*WORK TO BE COMPLETED*: Whenever a line in the listing below holds the string "copy", include it in the count. Say how many such lines there are and nothing more.

*TASK MATERIAL*:
====

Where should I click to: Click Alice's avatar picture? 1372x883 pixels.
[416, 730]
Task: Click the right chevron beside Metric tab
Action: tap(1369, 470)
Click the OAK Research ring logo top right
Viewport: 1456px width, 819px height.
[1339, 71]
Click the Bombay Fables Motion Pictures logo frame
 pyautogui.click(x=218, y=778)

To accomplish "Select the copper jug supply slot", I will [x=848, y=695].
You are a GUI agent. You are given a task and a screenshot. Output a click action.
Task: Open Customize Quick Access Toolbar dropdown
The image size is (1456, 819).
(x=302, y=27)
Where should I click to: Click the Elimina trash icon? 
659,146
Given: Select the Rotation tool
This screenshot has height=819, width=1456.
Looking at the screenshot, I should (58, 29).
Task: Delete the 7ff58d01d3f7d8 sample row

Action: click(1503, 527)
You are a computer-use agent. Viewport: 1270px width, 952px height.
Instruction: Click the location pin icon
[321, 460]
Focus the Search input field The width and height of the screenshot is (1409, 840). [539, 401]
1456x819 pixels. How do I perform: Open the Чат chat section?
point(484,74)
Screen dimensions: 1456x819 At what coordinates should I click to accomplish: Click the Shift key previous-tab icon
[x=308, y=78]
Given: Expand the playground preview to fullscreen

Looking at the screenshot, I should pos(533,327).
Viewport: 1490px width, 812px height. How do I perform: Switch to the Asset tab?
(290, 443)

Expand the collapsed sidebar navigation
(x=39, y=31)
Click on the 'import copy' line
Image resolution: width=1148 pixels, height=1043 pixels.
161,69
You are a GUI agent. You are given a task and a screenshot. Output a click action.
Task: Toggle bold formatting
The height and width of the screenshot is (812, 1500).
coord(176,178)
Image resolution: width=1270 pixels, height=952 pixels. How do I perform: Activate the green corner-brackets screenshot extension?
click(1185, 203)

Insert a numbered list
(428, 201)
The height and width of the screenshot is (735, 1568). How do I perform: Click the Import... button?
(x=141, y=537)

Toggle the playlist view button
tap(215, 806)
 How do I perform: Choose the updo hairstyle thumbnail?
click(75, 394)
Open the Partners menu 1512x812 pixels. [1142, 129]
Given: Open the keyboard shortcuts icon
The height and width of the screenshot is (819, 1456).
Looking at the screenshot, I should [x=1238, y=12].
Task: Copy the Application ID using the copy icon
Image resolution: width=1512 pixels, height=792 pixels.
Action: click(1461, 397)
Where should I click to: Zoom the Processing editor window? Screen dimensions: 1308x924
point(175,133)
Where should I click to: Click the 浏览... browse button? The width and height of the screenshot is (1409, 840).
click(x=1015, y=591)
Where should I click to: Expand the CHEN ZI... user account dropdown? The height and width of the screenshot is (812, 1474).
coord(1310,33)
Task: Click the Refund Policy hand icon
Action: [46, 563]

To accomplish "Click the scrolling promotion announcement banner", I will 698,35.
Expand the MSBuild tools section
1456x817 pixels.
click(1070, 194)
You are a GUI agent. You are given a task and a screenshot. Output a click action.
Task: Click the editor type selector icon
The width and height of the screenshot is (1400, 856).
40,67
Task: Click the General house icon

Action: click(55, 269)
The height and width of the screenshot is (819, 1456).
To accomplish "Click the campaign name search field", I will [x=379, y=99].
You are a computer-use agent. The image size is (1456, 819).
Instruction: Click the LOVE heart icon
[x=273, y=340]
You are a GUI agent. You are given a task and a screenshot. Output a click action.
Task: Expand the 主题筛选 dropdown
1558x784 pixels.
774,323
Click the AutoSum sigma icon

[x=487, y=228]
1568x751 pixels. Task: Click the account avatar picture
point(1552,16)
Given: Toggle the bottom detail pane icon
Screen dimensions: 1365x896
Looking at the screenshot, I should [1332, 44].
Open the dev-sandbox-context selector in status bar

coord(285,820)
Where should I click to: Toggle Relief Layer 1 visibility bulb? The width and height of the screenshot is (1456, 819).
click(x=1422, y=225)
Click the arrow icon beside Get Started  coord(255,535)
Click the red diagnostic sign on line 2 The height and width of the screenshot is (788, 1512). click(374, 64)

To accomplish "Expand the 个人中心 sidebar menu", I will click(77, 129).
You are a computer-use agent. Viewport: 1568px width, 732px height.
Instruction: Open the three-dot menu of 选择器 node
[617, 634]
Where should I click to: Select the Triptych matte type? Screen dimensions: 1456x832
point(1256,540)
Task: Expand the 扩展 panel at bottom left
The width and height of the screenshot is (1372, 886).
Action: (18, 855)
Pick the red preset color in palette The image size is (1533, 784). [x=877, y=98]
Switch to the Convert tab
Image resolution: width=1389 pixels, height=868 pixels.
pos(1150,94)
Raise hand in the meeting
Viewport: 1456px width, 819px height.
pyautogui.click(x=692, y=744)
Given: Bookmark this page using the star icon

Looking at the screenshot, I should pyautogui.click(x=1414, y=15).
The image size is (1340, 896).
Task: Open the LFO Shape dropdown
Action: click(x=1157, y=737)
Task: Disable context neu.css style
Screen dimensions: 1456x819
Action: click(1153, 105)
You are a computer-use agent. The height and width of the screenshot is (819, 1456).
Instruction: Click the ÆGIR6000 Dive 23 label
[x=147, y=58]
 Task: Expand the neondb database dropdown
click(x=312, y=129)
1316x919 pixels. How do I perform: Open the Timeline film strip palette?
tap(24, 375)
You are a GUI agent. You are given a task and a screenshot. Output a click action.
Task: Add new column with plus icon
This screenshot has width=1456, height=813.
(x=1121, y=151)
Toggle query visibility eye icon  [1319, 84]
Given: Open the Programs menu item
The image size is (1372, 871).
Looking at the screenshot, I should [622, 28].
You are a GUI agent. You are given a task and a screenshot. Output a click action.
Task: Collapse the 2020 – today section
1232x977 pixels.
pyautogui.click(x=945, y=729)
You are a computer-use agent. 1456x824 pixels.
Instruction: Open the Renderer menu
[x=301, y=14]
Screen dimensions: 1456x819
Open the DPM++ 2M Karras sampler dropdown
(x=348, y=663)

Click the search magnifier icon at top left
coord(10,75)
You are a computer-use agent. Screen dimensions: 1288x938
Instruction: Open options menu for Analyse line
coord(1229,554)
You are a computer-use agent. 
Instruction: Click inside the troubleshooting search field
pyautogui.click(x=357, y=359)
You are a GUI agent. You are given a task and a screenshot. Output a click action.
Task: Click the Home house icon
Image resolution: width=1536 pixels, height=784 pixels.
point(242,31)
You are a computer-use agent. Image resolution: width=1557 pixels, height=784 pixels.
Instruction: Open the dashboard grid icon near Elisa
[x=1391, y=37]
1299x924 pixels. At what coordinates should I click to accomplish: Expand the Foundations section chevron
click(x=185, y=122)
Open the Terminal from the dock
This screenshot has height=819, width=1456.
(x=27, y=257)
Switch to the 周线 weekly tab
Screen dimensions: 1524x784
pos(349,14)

====

*WRITTEN ANSWER*: 2